Siamo esausti ed amareggiati – sostengono a gran voce i sindacalisti – di restare spettatori di una consolidata inerzia e del tracotante oscurantismo istituzionale nei confronti di donne ed uomini in divisa che, quotidianamente, espletano la loro attività lavorativa, con spirito solerte ed impavido, nonostante le forti preoccupazioni che attanagliano la loro giusta serenità.
Occorrerebbe l’urgente necessità di sottoporre tutto il personale a test sierologici o tamponi faringei, al fine di individuare anche soggetti asintomatici, adeguare dispositivi di protezione, avviare percorsi formativi, attivare protocolli sanitari (di concerto con le rispettive AA.SS.LL. competenti), con seri percorsi e piattaforme, nonchè incrementare le sanificazioni negli ambienti di lavoro. Il tutto, nella sana ottica di prevenzione e salvaguardia dei lavoratori e delle proprie famiglie.

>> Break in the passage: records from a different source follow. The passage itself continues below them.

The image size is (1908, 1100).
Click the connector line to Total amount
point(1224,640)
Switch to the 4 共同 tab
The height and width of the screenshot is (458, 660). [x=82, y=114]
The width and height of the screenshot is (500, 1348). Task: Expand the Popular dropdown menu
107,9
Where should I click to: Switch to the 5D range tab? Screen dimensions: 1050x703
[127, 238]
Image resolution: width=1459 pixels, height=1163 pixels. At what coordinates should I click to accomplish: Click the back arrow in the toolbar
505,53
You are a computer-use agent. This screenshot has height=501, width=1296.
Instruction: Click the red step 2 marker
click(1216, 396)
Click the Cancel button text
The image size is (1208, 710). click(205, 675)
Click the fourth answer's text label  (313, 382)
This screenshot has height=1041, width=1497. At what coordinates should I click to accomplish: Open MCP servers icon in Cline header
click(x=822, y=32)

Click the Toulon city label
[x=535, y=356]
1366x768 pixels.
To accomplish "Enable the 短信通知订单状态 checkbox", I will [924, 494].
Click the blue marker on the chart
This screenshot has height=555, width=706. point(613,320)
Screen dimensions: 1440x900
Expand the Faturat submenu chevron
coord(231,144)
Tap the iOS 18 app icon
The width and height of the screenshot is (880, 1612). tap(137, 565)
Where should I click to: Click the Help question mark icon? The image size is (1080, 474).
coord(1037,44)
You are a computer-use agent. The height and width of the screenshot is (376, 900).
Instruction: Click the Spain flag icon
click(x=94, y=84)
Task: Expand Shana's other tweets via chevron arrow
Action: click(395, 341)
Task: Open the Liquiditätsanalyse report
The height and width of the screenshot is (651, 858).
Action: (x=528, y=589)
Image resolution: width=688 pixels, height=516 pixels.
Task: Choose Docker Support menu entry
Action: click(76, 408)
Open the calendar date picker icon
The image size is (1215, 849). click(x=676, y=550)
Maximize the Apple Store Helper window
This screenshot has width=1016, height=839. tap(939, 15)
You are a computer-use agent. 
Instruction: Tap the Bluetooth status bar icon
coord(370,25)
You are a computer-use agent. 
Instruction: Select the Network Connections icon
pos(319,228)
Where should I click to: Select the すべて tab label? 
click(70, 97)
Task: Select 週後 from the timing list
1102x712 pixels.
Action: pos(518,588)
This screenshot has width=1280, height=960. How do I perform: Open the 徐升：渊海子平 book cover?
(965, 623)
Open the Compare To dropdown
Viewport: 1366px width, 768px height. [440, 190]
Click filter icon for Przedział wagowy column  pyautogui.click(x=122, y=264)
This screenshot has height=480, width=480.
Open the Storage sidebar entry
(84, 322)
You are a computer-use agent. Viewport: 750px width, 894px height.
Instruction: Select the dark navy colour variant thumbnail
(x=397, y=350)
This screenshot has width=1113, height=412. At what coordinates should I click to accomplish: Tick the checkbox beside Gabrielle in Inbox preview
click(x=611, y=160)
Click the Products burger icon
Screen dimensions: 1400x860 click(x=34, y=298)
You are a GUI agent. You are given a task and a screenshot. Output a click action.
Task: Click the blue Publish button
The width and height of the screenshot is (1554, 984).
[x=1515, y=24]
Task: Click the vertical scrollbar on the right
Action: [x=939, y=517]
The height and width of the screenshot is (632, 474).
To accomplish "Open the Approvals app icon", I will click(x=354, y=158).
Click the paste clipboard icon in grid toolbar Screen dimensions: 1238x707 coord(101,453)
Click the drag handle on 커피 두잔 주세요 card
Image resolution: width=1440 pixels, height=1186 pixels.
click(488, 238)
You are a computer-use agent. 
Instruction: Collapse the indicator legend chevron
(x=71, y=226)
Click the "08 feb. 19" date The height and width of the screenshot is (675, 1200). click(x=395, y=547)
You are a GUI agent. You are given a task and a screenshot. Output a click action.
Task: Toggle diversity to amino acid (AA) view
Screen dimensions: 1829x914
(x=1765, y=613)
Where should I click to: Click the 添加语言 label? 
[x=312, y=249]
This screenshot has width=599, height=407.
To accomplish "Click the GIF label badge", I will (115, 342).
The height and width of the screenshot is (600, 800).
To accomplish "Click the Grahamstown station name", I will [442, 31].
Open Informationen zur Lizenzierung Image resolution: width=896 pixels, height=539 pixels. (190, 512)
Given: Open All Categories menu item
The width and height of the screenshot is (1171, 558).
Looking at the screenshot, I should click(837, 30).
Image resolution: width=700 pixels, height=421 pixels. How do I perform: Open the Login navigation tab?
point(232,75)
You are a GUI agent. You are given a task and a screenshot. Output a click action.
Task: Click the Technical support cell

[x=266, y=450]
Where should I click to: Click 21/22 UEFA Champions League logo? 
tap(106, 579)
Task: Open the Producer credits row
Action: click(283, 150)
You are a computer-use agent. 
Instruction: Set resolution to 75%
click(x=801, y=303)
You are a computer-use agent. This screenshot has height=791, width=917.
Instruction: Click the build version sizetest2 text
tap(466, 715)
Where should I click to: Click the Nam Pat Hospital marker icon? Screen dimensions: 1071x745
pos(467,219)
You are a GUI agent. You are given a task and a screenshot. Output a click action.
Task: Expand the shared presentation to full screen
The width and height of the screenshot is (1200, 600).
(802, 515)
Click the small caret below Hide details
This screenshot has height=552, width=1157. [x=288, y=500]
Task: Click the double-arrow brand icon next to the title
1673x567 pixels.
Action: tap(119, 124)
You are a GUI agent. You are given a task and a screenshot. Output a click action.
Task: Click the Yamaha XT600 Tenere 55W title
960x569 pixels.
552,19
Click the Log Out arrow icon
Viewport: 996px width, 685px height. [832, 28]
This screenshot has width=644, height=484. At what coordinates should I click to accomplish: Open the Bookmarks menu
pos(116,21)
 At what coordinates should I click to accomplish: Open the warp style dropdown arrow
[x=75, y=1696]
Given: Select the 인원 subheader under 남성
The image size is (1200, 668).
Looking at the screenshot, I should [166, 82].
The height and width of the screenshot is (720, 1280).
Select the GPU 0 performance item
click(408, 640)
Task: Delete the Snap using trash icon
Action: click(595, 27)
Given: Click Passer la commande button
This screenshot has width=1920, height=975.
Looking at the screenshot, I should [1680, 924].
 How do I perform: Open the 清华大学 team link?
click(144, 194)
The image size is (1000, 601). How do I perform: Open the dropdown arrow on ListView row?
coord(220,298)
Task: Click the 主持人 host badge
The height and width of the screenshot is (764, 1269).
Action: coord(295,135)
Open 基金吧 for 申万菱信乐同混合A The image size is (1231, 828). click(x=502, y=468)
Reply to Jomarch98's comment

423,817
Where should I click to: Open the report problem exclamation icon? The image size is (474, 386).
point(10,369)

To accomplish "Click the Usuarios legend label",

Andremo avanti nella nostra lotta, senza arretrare di un solo millimetro – concludono chiosando i sindacalisti – fino a quando non vedremo apodittici cambi di rotta e seri autorevoli indirizzi.
Saremmo anche disposti a scendere immediatamente in piazza, per manifestare il nostro dissenso, ma siamo responsabilmente consapevoli degli imperativi normativi attuati in questo triste momento storico, ma non escludiamo gli eventuali interessamenti dei nostri uffici legali.